The budget for maintaining the protection and emergency assistance of Wiltshire firefighters is going up – by less than 3p a week.

Fire chiefs are disappointed at the tiny rise and warn that the increase is not enough. It means the service now faces “greater financial challenges” and will have to "work extremely hard to maintain current levels of prevention."

The Dorset & Wiltshire Fire and Rescue Authority has agreed to increase its council tax by 1.99 per cent for B and D properties in Bournemouth, Christchurch & Poole, Dorset, Swindon and Wiltshire.

This means an annual fire precept for Band D of £79.43 for the Fire and Rescue Service for the year starting on April 1 - an increase of £1.55.

But fire chiefs are disappointed because they wanted a 10p a week increase.

Chief Fire Officer Ben Ansell said: “Elected members and officers have continued to seek the ability to increase the fire council tax for Band D properties by a modest £5 per year or just 10p per week.

“We engaged with the 15 MPs across Dorset and Wiltshire, the Home Office, DLUHC and the National Fire Chiefs Council.

“However, despite local support, this flexibility was only given to eight English fire and rescue authorities and, disappointingly, this did not include us.

“Instead, the Fire and Rescue Authority were only given the opportunity to increase by 1.99 per cent or £1.55 on last year.”

He added: “We are a lean service with a strong track record of performance, efficiency savings and ensuring value for money.

"We now face even greater financial challenges and will need to work extremely hard to maintain our current levels of prevention, protection and emergency response provision to our communities across Bournemouth, Christchurch & Poole, Dorset, Swindon and Wiltshire.”

Cllr Rebecca Knox, Chair of Dorset & Wiltshire Fire and Rescue Authority, added: “Along with the Chief Fire Officer, I am disappointed that we have not been given the modest council tax flexibility that we had requested.

“At the meeting, members were unanimous in expressing their utmost disappointment at the failure of the Home Office, DLUHC and HM Treasury to understand the situation the authority is moving towards in the next few years.

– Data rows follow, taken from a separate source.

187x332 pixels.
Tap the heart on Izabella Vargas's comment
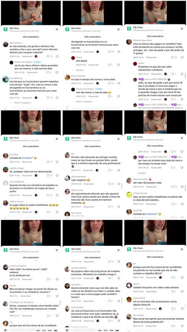coord(48,176)
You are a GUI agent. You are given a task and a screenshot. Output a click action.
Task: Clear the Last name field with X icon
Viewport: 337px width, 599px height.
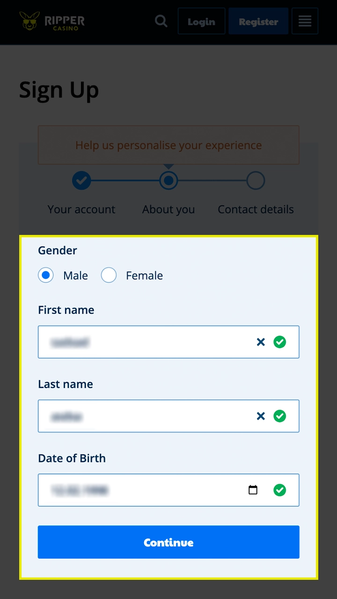coord(261,416)
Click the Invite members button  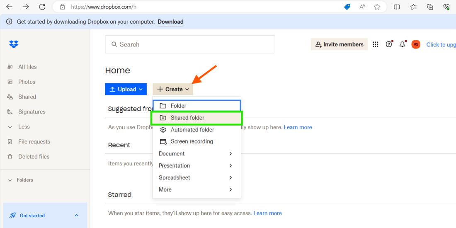point(339,44)
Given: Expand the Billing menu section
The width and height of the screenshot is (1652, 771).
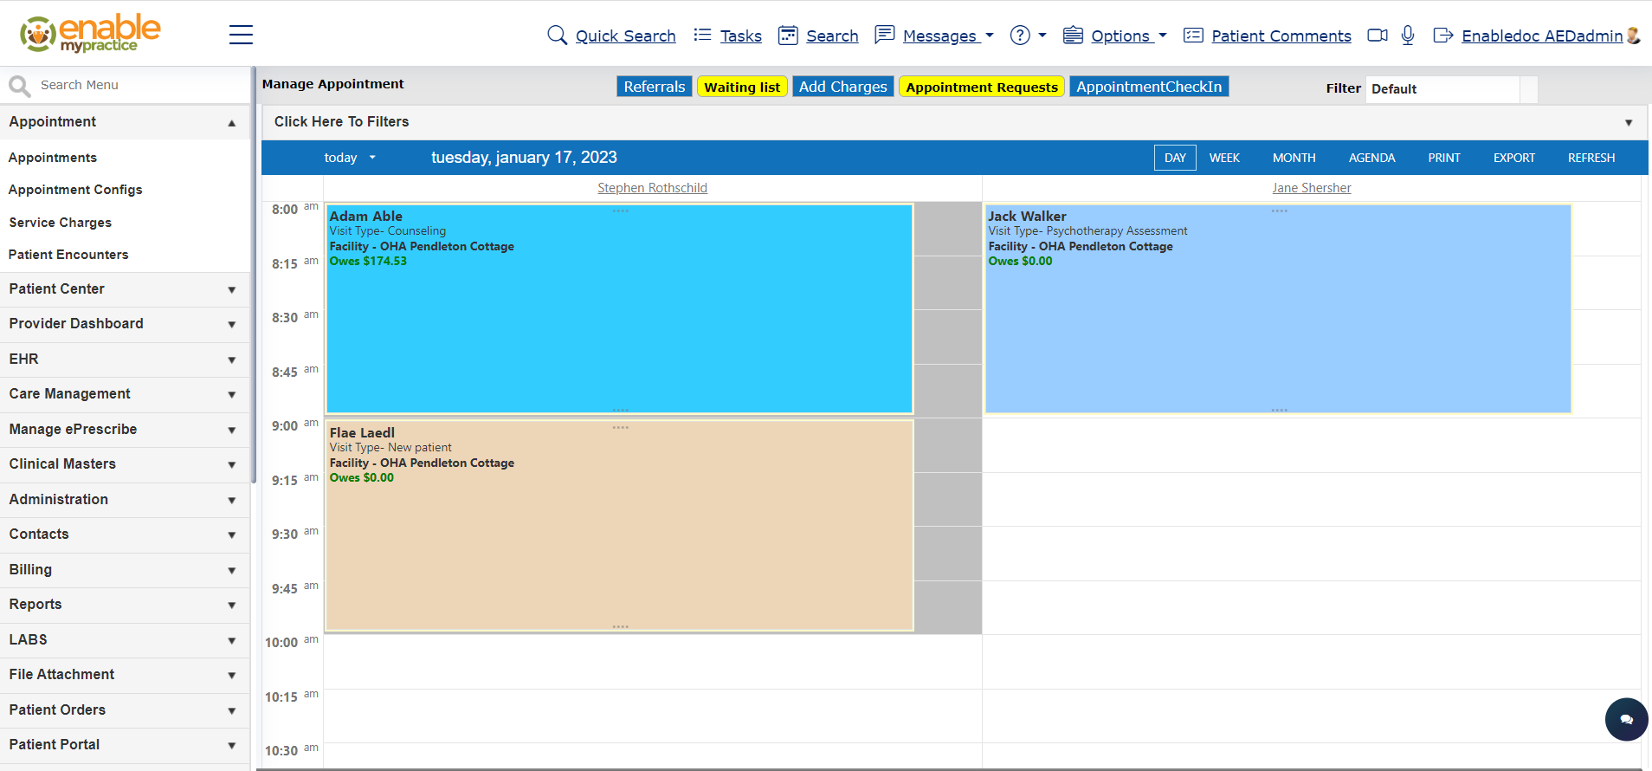Looking at the screenshot, I should [125, 570].
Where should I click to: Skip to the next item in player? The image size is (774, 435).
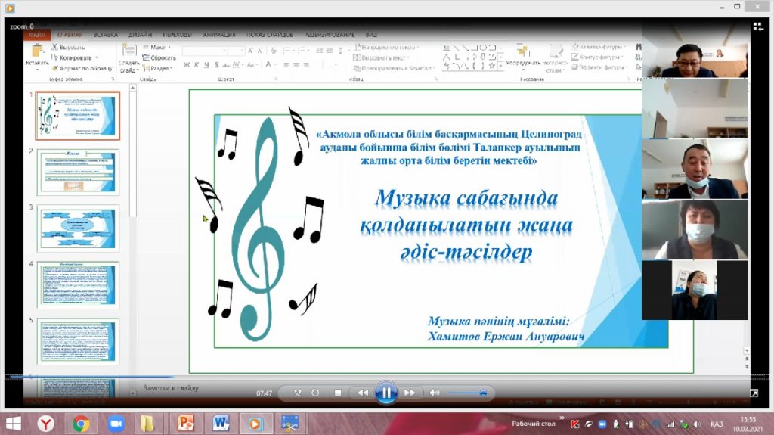[409, 393]
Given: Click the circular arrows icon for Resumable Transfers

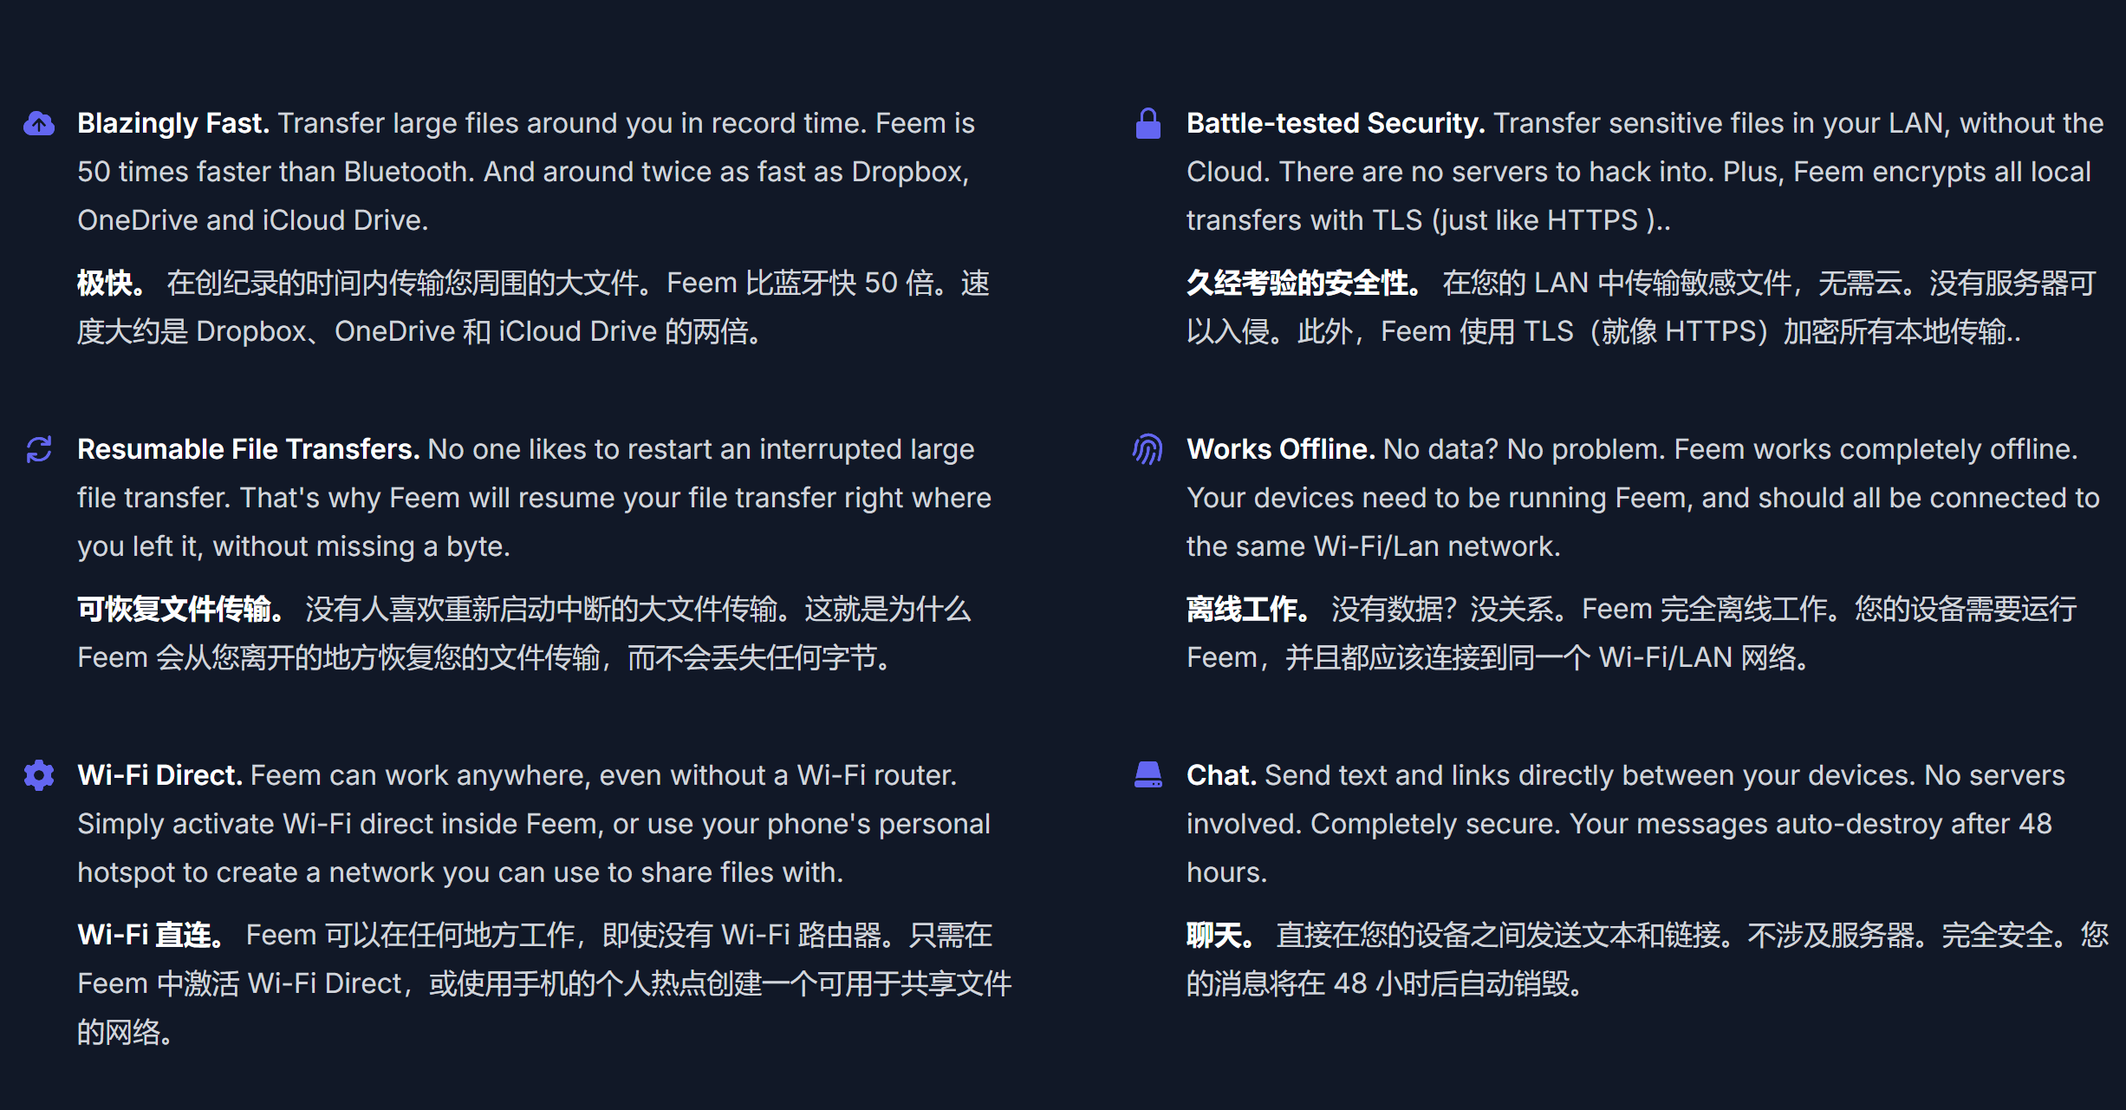Looking at the screenshot, I should pos(39,449).
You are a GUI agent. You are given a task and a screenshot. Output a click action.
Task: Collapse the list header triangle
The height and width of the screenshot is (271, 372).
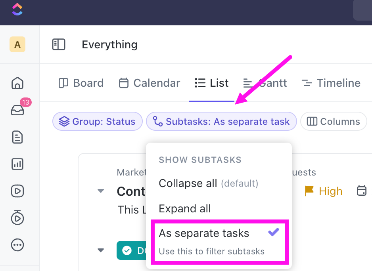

“We understand the impact of tax rises on our communities, but members of the fire and rescue authority were unanimous in wanting to maintain our effective fire and rescue service, which has been rated as ‘good’ in all areas by Her Majesty’s Inspectorate of Constabulary and Fire and Rescue Services.

“This is particularly frustrating, when all police and crime commissioners, and town and parish councils, have been given even greater flexibility across the board than the modest 10p per week that we had been seeking.”